Corriere del Veneto (Vicenza e Bassano)
Pasta Zara, c’è l’interesse della Barilla
A Trieste sì del sindacato all’offerta industriale. Il colosso emiliano: «No comment»
TREVISO Pasta Zara, sarebbe in arrivo un’offerta. Mentre a Riese Pio X tutto tace, alcuni uomini della Barilla si sono recati più volte nello stabilimento di Muggia (Trieste). E ci sarebbe già l’ok dei sindacati
TREVISO Pasta Zara, se a Riese Pio X e a Rovato c’è ancora nebbia a Trieste l’aria è molto più tersa. Perché gli uomini della Barilla, arrivati a Muggia a più riprese e per più giorni, non hanno fatto nulla per nascondersi. Anzi.
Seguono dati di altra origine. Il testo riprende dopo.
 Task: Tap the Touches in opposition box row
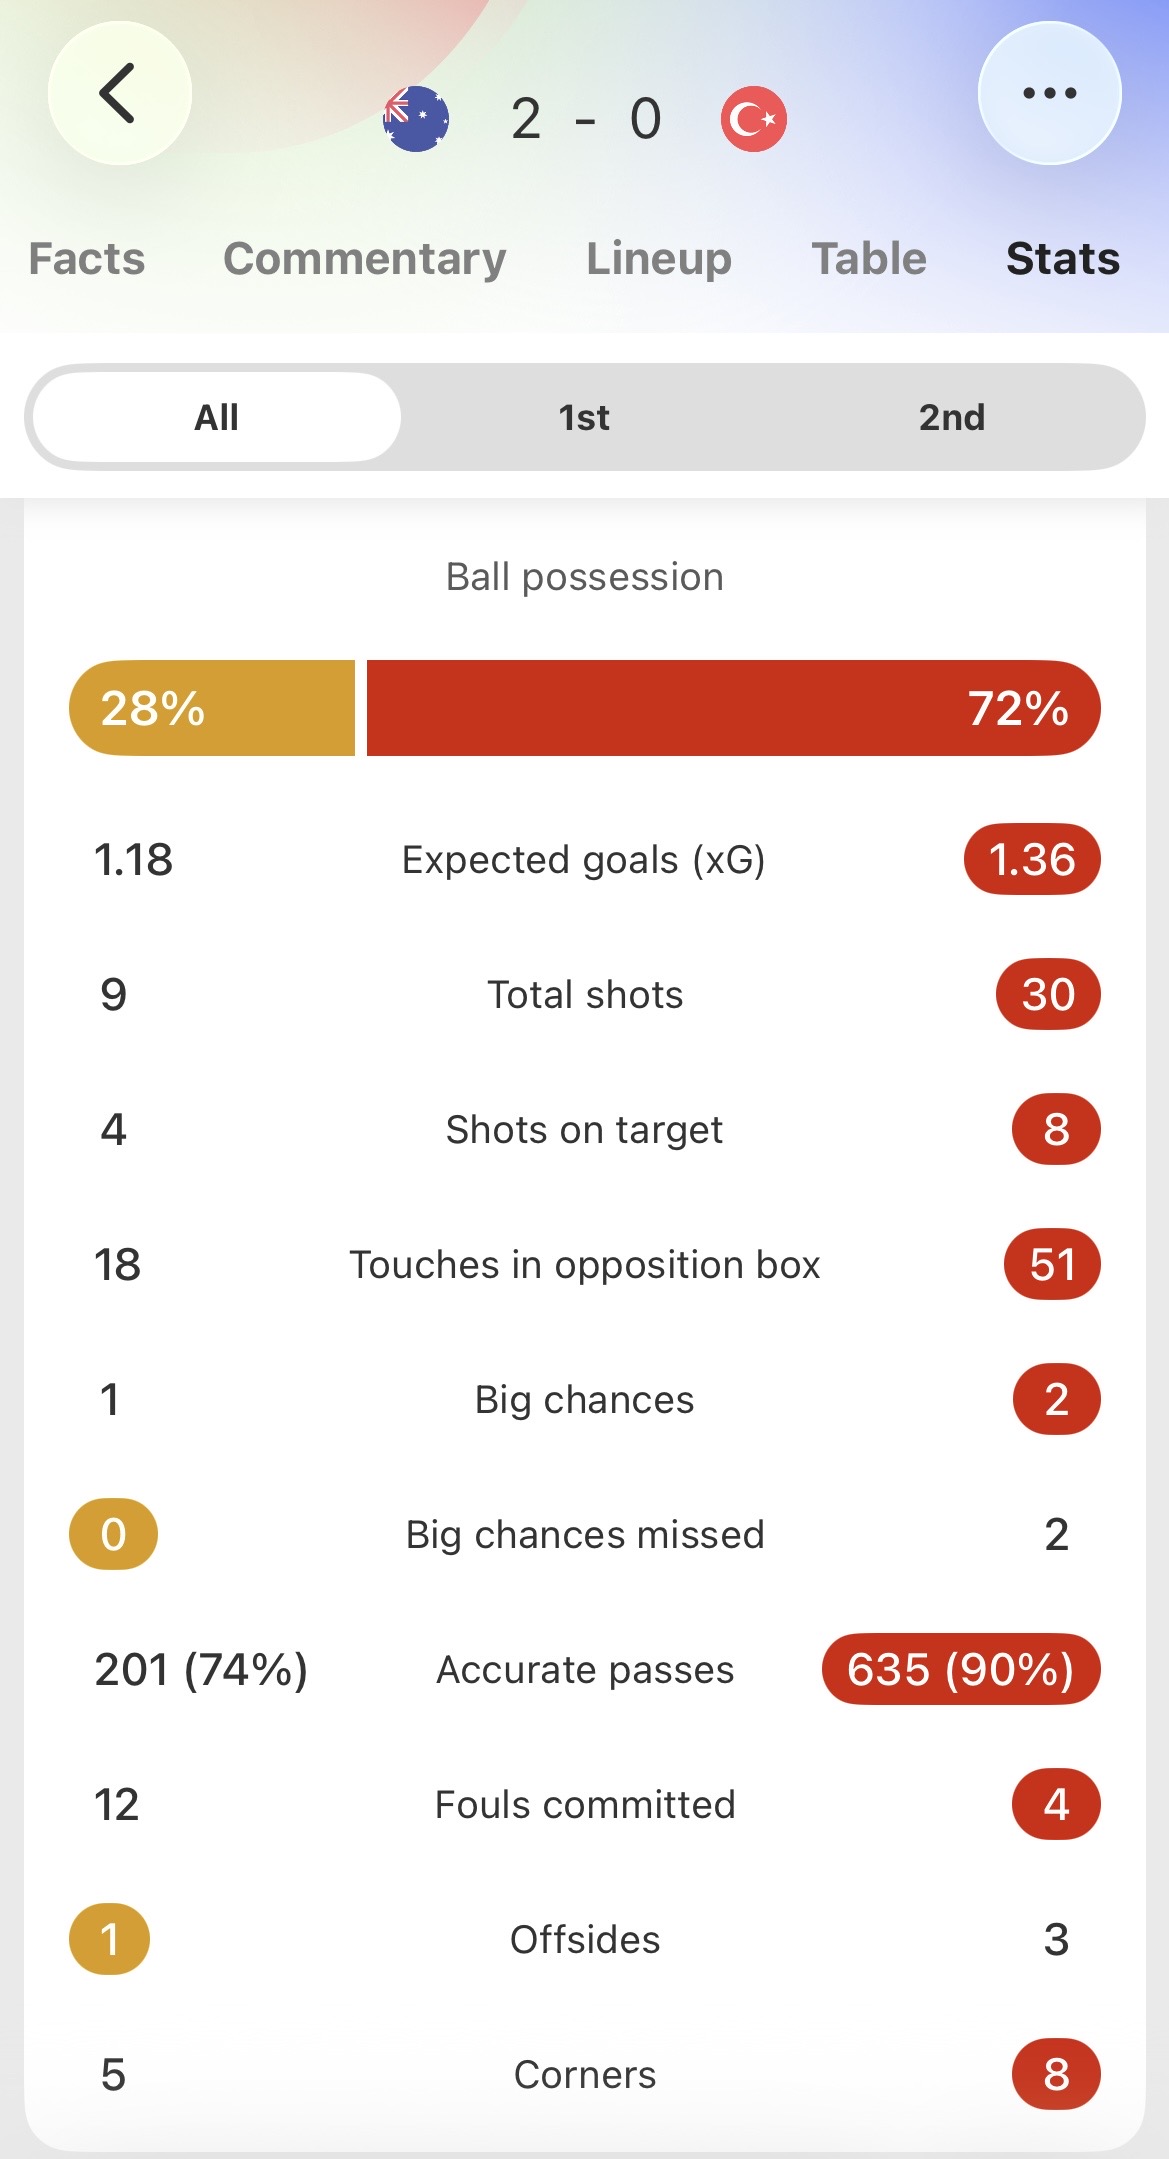pyautogui.click(x=585, y=1264)
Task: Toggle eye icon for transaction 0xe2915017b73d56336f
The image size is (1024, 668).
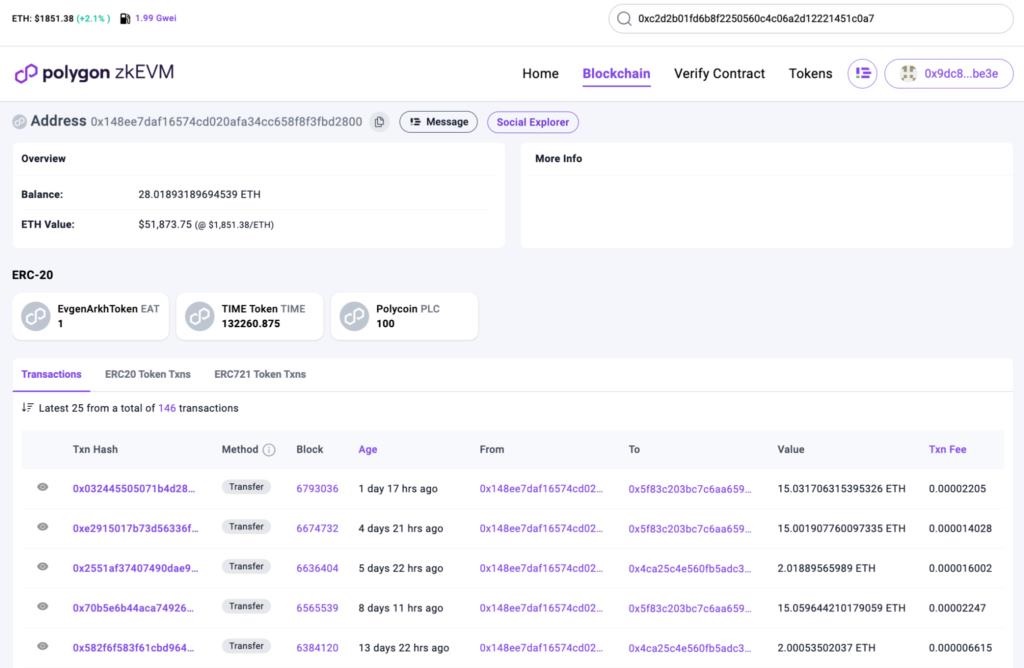Action: click(43, 527)
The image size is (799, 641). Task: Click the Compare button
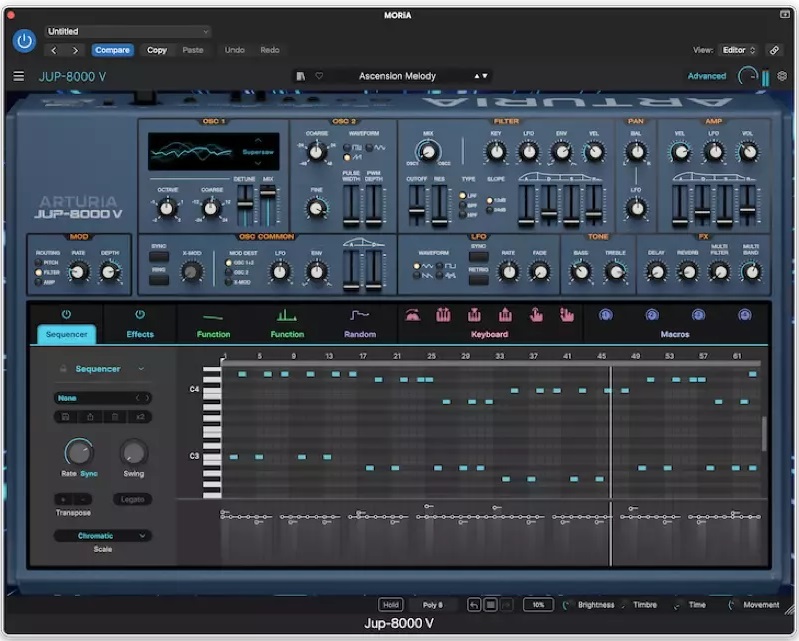[x=112, y=50]
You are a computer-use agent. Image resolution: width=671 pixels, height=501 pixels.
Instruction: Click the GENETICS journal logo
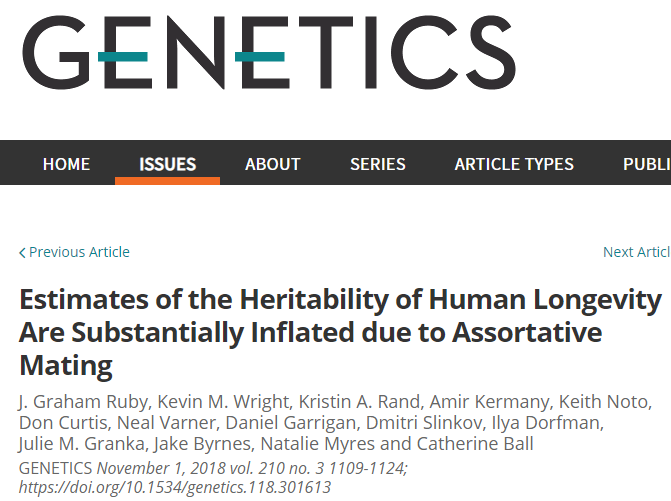(269, 52)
Il quadro sarebbe chiaro, secondo quanto riferito al sindacato dagli stessi dipendenti dello stabilimento, gioiello tecnologico voluto dalla famiglia Bragagnolo nel 2002 in Alto Adriatico: «I rappresentanti dell’azienda di Parma sottolinea Massimo Marega, fino a pochi giorni fa segretario generale della categoria degli alimentaristi della Cgil, la Flai nei mesi scorsi hanno voluto conoscere le maestranze; e, ritornando all’inizio di settembre, si sono trattenuti per cinque giorni, durante i quali hanno passato in rassegna, l’impianto giuliano».
Che questo poi si trasformi in una concreta operazione di investimento nel gruppo trevigiano è tutto da vedere. Anche perché ci sono anche altre tre offerte sul tavolo. E Barilla, interpellata ieri dal Corriere del Veneto per sapere se fosse stata lei ad avanzare l’offerta industriale illustrata, senza far nomi, giovedì ai creditori a Milano, ha risposto con un «no comment».
Sul tavolo di Pasta Zara, in corsa contro il tempo per chiudere entro il 7 dicembre il concordato preventivo accordato dal Tribunale di Treviso, ci sono anche tre offerte riferibili ad investitori finanziari. Si tratta del tandem PillarstoneFinint, della banca americana Jp Morgan attraverso la milanese One33, e del fondo inglese Cheyne Capital. Tutti, secondo i rumors, offrirebbero una trentina di milioni di nuova finanza e la garanzia di rimborsare i creditori chirografari ( Pasta Zara è esposta per 240 milioni, 170 verso le sole banche, a cui si devono aggiungere i 50 milioni di esposizione della holding Ffauf con Bank of China) in cinque anni per quote comprese fra il 40% e il 44%.
«Noi della Flai Cgil di Trieste – sottolinea Marega – speriamo fortemente che la scelta ricada su un investitore industriale. Se poi si chiamasse Barilla, pur ragionando al buio, meglio non potrebbe essere». Le riflessioni del mondo economico e lavorativo che ruota attorno a Muggia, del resto, sono lineari. L’impianto è fra i più grandi al mondo ed è risultato sin qui sovradimensionato. L’eccesso di progettazione ha portato, ad esempio, a realizzare un magazzino autoportante da 65 mila posti pallet che non ne ha mai gestiti più di 21 mila in contemporanea. A poca distanza, nell’area portuale, c’è un mulino che, per chi produca pasta, è una risorsa straordinaria. E se vi si aggiungono la posizione logistica e la tassazione incoraggiante che la Regione Autonoma Friuli Venezia Giulia può applicare, l’interesse diventa lampante. «Trieste è poi provincia con qualche affanno occupazionale in più rispetto al Veneto – fa ancora presente Marega – e dovrebbe essere ragionevole attendersi, da chiunque abbia l’intenzione di sfruttare l’impianto un po’ più rispetto al 30%-40% di oggi, un rinforzo della attuale forza lavoro, 150 unità quasi tutta in funzioni produttive».
Pasta Zara, però, non è solo Muggia. E rimane da mettere a fuoco come l’eventuale cessione di Trieste si raccordi con il salvataggio dell’intero gruppo. Gli indizi di quanto filtrato da Milano portano a pensare alla soluzione di un concordato misto, tra la vendita di Muggia,da cui potrebbero arrivare quasi 120 milioni per ripagare subito un terzo del debito, e la continuità operativa di Pasta Zara intorno agli stabilimenti di Riese Pio X e Rovato, che potrebbero negli anni successivi garantire un’ulteriore quota ai creditori. Lasciando la famiglia Bragagnolo al suo posto, a differenza dell’estromissione posta dalle offerte finanziarie.